La natura mi rende felicissimo: la cerco, la vivo, la amo. Ero un bambino di città, ma di quelli che volevano sempre andare dai cugini, dagli zii, dai parenti in campagna e piangevo quando mi riportavano in città.

La natura è bella perché è sovrastante, fa pensare che è più importante di te, che ti ha preceduto e rimarrà quando non ci sarai più. Questo discorso vale per gli individui ma anche per l’intero genere umano. La natura c’era prima di noi e sarà dopo di noi.
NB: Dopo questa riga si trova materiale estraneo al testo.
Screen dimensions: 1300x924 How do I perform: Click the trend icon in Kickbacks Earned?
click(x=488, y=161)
La natura a qualcuno può dare una sensazione di paura e a qualcun altro invece dà quell’impressione di “naufragar m’è dolce in questo mare”.

A me la natura consola: guardo i fiumi, le montagne, le bestie e mi dico che in fondo io sono un piccolo segmento di questa immensa cosa che è la natura e mi piace perdermi dentro questo cerchio.
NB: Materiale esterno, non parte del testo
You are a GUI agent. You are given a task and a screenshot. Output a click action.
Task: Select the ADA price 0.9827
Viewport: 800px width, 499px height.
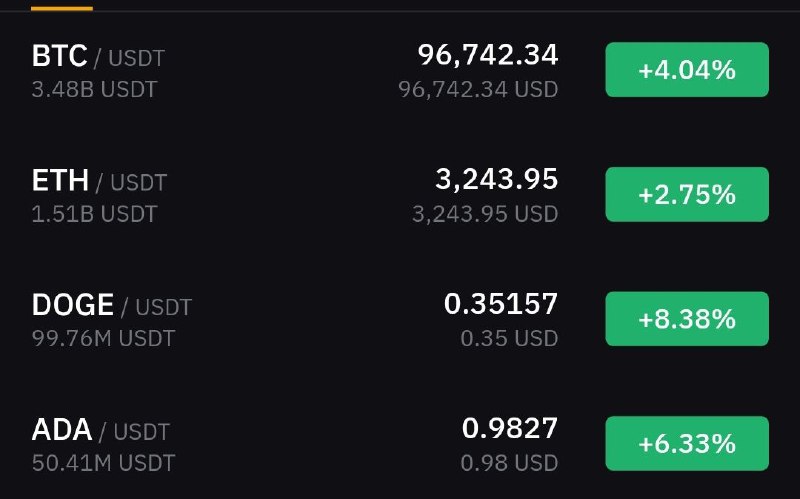(x=510, y=429)
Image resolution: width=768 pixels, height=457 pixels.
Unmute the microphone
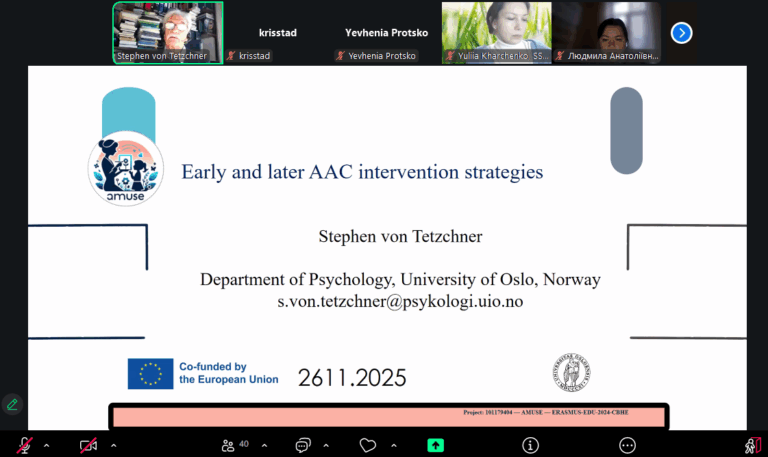click(24, 445)
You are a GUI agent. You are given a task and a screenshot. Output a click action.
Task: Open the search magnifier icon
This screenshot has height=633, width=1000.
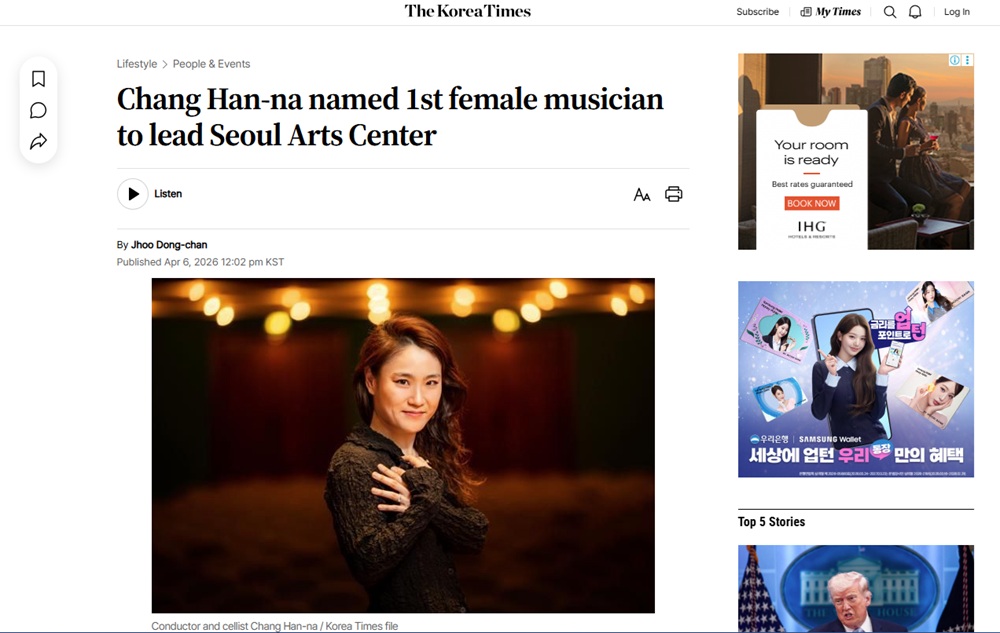(890, 12)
Come il personaggio del suo libro “Le cose che bruciano”: la soluzione, quindi, la fuga nella natura?

Il protagonista è un uomo anche abbastanza arrogante, che non ha più voglia di discutere e sceglie la via dei monti, dei boschi, della natura. È troppo comodo dare sempre colpa alla società: la società è un po’ opprimente, poi è doppiamente opprimente per chi ha l’abitudine di stare sui social.
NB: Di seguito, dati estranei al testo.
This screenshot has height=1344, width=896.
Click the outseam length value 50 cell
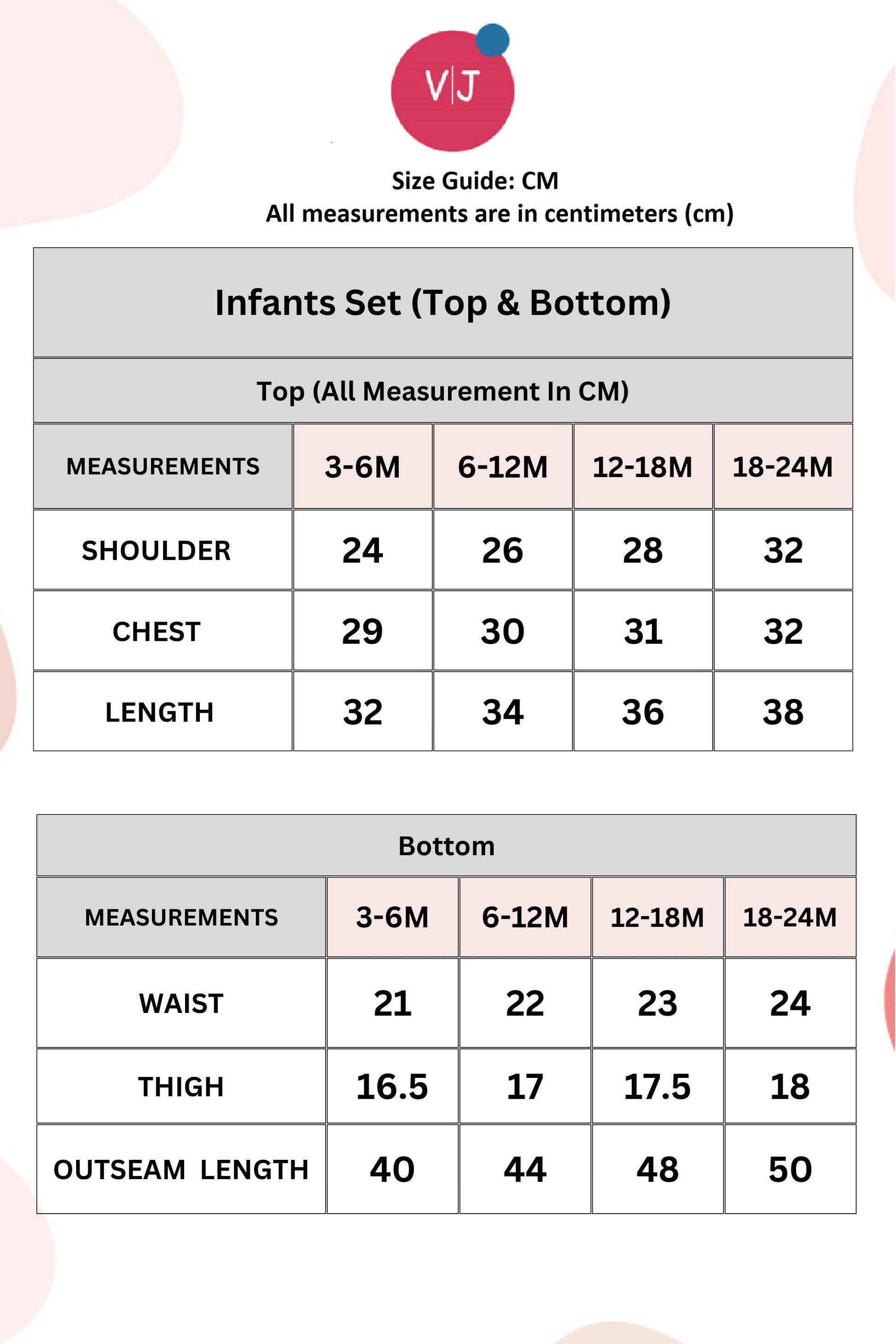click(790, 1169)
La solitudine e il silenzio sono terapeutici. Naturalmente senza esagerare, senza pensare di dover vivere in convento però una dose di distacco, di silenzio, di riflessione, anche di ozio serve, aiuta.

Noi sui social media… che ne pensa?

Io capisco anche la pulsione che spinge l’anonimo a voler avere dei follower, anche se poi oggi… si comprano anche i follower, figuriamoci! L’anonimo facoltoso è più agevolato nella sua scalata verso la popolarità.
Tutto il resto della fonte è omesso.